[I18n-sig] Perhaps the locale should matter?
Fredrik Lundh
Fredrik Lundh" <effbot@telia.com
Sun, 7 May 2000 17:16:13 +0200
Guido van Rossum wrote:
> I wonder if we could make the default conversion from 8-bit to Unicode
> depend on the locale? This would be a compromise between my ASCII
> proposal and the Latin-1 proposal. My reasoning is that the locale is
> an existing Python feature. Code that is broken when the locale
> differs from the default has been broken for a long time. We might
> not *like* a global setting for this kind of feature, but: "We've
> already got one!" [Imitates thick French accent.]
well, I was going to suggest that we take that one away
in 1.7...
"Avoidance of locales is strongly encouraged."
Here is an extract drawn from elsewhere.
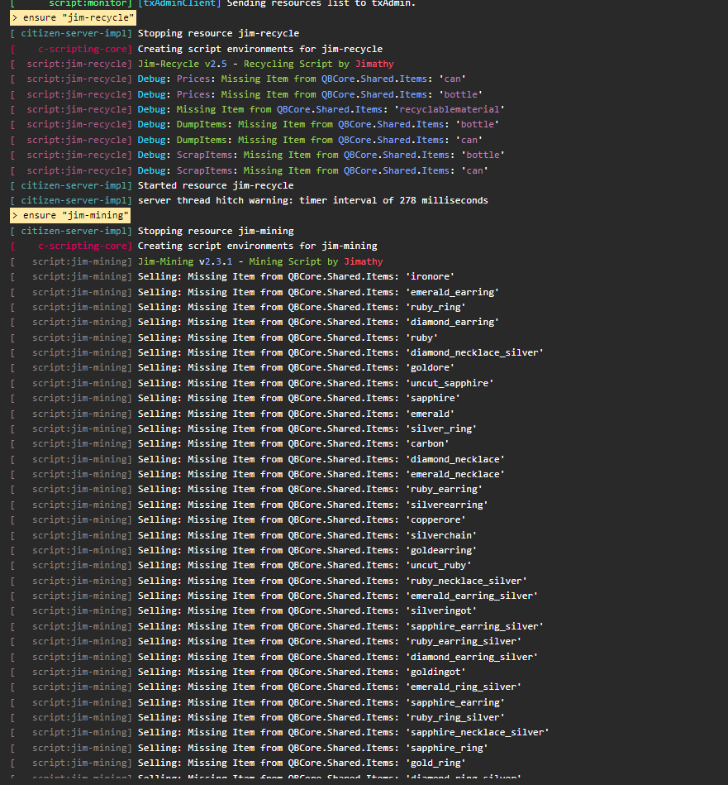The image size is (728, 785).
Task: Select the Jim-Recycle v2.5 version line
Action: [265, 64]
(from the Perl unicode docs)
> If the program explicitly set the locale, it is a clear signal that it
> is interesting in manipulating characters in a particular locale, and
> we might as well honor this.
no time to elaborate, but here's what my (yet unpublished)
"how to handle strings in 1.7" proposal says:
-- "narrow" strings should assume unicode, and use unicode
aware replacements for the ctype operations (isspace, is-
digit, etc).
-- the locale should not control conversions between "narrow"
and wide character strings.
-- the locale should be used to install codecs on standard I/O
streams and on the system API's (e.g. filenames), on Unix
platforms (and compatibles).
that is, the Unix locale is reduced to being a platform specific
way to tell Python what language/locale we're running under
(the "dot charset" notation plus some simple heuristics is used
to determine a default character set).
for other platforms, use the platform specific mechanisms for
this (active code page, character set used by system font,
etc).
more later.
</F>